EXERCISE DESCRIPTION:
Go through the entries below and copy every line that holds the word "checkmark".
══════
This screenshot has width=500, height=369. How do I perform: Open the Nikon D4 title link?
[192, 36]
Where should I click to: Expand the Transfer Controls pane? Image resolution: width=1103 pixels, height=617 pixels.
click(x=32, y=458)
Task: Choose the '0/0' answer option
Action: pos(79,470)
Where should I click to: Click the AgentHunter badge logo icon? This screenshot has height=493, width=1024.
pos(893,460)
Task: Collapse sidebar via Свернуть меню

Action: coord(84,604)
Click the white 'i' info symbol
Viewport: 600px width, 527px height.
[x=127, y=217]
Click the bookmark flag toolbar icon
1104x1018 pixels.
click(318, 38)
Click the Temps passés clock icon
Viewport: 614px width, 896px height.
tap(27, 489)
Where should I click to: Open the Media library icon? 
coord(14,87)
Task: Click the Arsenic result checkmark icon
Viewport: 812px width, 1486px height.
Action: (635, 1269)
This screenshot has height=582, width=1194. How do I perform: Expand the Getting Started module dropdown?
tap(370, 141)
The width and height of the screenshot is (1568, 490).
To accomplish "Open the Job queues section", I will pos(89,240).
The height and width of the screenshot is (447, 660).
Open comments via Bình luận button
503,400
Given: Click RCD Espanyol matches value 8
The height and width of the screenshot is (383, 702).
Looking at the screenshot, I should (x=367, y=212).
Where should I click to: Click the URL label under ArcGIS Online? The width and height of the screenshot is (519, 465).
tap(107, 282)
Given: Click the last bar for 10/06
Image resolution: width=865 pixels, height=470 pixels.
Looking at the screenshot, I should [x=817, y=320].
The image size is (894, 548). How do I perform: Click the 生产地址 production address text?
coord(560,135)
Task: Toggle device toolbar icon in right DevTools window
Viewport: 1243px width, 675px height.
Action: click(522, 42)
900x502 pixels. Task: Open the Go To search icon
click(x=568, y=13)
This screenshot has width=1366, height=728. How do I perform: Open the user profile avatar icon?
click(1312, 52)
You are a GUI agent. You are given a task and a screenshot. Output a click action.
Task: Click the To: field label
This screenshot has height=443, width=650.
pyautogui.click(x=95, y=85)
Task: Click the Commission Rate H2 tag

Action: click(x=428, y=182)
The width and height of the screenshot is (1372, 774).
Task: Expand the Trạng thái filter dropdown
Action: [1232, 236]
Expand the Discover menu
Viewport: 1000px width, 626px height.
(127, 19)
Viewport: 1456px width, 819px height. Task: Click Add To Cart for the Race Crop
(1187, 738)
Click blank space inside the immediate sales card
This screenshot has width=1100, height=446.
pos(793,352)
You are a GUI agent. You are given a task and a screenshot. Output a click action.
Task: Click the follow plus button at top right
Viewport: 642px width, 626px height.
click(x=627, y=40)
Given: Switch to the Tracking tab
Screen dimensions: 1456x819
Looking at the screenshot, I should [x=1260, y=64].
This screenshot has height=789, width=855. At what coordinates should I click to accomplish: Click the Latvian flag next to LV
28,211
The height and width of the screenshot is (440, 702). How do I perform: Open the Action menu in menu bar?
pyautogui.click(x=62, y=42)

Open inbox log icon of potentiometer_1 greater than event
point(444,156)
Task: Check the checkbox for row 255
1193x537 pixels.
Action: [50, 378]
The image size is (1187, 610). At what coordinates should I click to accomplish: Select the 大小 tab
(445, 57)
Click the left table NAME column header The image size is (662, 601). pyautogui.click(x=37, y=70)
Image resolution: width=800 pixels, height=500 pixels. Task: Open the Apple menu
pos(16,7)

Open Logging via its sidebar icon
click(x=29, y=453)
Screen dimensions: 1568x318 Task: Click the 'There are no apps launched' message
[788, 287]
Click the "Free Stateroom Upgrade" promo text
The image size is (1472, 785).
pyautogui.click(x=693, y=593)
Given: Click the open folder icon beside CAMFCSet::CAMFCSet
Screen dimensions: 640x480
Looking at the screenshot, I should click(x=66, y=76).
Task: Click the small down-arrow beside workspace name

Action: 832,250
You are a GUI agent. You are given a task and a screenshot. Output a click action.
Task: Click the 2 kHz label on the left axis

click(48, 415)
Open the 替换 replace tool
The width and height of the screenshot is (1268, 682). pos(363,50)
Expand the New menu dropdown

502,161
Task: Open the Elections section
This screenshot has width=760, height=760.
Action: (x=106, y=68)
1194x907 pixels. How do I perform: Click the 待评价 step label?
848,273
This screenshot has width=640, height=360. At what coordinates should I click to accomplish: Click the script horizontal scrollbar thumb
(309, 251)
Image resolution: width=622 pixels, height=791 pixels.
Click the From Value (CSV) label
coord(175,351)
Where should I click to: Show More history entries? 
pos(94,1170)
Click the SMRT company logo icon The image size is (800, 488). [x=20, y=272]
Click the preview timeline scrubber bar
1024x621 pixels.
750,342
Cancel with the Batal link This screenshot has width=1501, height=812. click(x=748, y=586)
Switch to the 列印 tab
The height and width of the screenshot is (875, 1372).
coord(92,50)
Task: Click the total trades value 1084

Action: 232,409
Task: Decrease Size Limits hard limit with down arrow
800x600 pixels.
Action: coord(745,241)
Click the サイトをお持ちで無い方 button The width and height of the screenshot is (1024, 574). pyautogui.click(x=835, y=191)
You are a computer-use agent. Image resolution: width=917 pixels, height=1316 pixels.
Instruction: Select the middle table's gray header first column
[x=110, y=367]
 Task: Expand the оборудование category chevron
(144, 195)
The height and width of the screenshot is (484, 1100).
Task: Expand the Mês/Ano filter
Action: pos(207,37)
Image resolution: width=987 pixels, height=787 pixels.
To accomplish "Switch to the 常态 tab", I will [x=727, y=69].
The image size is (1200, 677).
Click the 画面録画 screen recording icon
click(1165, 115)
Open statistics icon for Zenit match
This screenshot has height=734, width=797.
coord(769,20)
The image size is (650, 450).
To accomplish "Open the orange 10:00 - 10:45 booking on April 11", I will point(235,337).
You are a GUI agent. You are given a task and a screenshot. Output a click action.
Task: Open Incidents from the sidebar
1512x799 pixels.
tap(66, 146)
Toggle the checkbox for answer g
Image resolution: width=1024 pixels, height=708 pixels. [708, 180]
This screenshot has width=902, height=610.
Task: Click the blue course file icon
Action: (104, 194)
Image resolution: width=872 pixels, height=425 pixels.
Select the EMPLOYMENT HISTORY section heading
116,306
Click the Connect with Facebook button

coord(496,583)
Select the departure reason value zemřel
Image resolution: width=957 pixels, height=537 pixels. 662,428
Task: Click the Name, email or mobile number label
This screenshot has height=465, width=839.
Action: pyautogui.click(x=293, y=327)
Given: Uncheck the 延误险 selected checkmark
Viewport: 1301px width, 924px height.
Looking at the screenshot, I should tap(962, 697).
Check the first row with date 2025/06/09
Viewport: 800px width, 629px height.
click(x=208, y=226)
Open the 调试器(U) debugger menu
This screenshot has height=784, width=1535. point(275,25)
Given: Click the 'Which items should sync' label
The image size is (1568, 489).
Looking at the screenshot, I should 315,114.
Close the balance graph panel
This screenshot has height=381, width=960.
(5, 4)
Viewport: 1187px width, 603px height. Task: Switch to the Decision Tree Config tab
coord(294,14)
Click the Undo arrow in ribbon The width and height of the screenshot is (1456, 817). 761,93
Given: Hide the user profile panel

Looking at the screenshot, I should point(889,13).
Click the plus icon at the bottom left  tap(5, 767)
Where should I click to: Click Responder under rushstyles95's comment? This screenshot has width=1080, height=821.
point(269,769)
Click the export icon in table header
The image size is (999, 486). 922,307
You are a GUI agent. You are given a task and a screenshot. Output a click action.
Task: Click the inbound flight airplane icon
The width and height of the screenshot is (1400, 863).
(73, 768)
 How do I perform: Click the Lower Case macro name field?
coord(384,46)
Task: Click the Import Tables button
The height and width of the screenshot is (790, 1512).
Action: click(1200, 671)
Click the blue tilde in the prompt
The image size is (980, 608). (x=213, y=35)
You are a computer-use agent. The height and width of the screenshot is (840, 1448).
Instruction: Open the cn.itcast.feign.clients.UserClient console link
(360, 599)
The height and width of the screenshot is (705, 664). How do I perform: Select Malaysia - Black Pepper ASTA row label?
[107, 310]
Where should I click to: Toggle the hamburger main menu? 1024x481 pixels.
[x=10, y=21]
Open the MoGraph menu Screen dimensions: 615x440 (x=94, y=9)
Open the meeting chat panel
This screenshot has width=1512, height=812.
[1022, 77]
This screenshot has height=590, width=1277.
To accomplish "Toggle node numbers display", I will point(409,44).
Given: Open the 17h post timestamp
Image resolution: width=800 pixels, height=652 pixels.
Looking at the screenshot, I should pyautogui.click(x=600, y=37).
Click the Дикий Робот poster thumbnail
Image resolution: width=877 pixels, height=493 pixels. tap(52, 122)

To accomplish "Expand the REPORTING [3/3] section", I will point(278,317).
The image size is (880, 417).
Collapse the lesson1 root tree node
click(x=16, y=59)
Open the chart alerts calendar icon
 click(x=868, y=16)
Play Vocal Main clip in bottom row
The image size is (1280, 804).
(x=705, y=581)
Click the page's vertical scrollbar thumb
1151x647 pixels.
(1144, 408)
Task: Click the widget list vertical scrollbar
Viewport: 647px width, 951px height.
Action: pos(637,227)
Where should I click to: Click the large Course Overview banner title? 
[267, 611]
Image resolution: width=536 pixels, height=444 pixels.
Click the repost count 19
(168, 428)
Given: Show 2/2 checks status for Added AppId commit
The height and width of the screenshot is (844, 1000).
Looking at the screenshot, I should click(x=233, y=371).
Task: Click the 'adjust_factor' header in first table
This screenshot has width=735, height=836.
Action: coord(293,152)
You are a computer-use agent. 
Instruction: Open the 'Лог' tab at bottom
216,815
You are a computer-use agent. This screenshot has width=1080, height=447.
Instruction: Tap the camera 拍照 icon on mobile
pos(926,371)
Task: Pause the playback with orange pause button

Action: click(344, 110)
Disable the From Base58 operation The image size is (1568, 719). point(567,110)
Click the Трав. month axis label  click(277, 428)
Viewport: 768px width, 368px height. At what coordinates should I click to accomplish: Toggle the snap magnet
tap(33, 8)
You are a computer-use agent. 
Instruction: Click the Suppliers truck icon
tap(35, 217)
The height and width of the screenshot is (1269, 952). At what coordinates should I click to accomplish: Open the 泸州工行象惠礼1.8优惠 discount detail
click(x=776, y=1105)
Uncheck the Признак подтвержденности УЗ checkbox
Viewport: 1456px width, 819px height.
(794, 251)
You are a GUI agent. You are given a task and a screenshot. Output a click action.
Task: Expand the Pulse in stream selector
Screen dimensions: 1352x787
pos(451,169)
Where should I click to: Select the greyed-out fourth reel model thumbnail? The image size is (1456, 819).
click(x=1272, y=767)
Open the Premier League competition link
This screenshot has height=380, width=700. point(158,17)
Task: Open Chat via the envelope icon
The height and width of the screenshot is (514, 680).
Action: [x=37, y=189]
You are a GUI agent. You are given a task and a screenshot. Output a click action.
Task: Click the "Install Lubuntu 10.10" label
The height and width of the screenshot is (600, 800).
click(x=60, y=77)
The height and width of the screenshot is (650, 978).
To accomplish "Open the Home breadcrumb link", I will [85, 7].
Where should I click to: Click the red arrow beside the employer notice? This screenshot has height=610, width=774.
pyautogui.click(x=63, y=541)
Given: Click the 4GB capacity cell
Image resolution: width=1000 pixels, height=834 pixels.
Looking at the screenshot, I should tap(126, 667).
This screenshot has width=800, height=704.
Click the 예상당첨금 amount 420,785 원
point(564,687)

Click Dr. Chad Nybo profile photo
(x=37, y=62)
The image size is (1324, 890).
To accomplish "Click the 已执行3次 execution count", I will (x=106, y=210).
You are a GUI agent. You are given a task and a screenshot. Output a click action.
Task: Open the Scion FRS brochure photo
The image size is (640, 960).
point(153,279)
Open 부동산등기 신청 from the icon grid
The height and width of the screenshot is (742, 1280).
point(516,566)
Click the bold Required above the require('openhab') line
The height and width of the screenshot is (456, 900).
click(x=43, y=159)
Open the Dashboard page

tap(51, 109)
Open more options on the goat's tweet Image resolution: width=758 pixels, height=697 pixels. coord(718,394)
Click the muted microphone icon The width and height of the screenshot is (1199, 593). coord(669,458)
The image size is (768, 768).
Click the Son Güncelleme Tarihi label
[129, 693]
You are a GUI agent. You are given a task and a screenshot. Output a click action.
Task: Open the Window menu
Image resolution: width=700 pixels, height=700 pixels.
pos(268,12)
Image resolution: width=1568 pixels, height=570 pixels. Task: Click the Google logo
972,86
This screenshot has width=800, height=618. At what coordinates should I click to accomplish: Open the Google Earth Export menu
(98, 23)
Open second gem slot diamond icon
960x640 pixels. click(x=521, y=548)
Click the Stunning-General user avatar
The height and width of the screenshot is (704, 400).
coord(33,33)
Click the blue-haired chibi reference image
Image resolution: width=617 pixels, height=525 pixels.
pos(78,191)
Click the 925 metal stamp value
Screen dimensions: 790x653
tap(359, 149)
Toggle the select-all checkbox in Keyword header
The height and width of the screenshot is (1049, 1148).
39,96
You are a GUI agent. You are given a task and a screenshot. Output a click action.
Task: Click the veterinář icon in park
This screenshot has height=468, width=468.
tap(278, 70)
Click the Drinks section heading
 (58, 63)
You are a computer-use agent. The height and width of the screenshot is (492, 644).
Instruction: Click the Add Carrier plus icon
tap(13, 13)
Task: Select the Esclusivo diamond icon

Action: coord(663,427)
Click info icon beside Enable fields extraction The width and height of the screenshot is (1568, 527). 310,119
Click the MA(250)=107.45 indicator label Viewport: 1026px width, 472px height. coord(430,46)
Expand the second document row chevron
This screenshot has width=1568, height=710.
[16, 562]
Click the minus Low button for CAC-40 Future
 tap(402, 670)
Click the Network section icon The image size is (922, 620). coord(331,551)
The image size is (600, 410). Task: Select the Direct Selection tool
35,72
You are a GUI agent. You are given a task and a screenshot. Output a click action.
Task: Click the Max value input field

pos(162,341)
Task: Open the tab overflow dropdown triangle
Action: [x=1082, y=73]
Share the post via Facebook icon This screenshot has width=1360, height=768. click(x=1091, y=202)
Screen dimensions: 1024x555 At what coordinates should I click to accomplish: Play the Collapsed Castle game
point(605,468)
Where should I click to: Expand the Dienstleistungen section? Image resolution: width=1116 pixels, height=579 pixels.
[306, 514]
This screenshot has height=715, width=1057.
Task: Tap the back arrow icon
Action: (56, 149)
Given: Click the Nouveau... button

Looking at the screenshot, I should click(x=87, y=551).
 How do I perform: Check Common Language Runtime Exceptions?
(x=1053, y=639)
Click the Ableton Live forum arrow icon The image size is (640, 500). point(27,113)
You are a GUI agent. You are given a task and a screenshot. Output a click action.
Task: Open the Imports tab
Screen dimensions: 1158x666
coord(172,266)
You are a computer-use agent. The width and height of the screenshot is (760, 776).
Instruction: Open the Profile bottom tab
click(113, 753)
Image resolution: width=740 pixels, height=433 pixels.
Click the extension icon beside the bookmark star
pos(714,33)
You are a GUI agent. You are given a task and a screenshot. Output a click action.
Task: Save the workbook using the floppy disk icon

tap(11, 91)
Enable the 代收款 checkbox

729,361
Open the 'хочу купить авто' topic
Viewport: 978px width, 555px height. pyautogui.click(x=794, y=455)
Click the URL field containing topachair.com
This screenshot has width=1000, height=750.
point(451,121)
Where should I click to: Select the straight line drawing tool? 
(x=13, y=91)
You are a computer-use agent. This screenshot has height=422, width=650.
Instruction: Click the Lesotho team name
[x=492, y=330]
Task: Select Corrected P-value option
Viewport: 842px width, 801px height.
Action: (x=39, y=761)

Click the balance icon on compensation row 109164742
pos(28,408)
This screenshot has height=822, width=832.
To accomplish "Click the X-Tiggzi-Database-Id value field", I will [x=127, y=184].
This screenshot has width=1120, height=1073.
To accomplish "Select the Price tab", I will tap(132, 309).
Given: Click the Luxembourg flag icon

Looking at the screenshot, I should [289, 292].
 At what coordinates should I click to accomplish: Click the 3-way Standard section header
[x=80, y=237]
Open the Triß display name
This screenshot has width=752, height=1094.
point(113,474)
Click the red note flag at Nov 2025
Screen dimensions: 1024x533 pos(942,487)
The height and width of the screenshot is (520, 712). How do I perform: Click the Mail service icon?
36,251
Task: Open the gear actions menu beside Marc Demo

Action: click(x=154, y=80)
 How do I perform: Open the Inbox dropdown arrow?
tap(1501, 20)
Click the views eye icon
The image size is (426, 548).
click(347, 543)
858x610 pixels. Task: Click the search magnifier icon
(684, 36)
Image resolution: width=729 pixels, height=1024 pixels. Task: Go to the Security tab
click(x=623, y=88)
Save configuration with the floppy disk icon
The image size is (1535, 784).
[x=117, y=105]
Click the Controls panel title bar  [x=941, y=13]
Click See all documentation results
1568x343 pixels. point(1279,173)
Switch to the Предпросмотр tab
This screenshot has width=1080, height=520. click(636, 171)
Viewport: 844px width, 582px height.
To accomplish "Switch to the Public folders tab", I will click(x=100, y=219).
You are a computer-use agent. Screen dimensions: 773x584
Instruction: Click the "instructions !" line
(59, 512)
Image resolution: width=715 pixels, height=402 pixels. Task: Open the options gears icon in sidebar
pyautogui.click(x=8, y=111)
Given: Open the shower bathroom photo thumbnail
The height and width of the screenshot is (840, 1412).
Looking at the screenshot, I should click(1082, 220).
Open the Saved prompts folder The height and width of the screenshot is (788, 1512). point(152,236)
══════
SOLVED EXERCISE:
Task: Click the Arsenic result checkmark icon
Given: Uncheck the 延误险 selected checkmark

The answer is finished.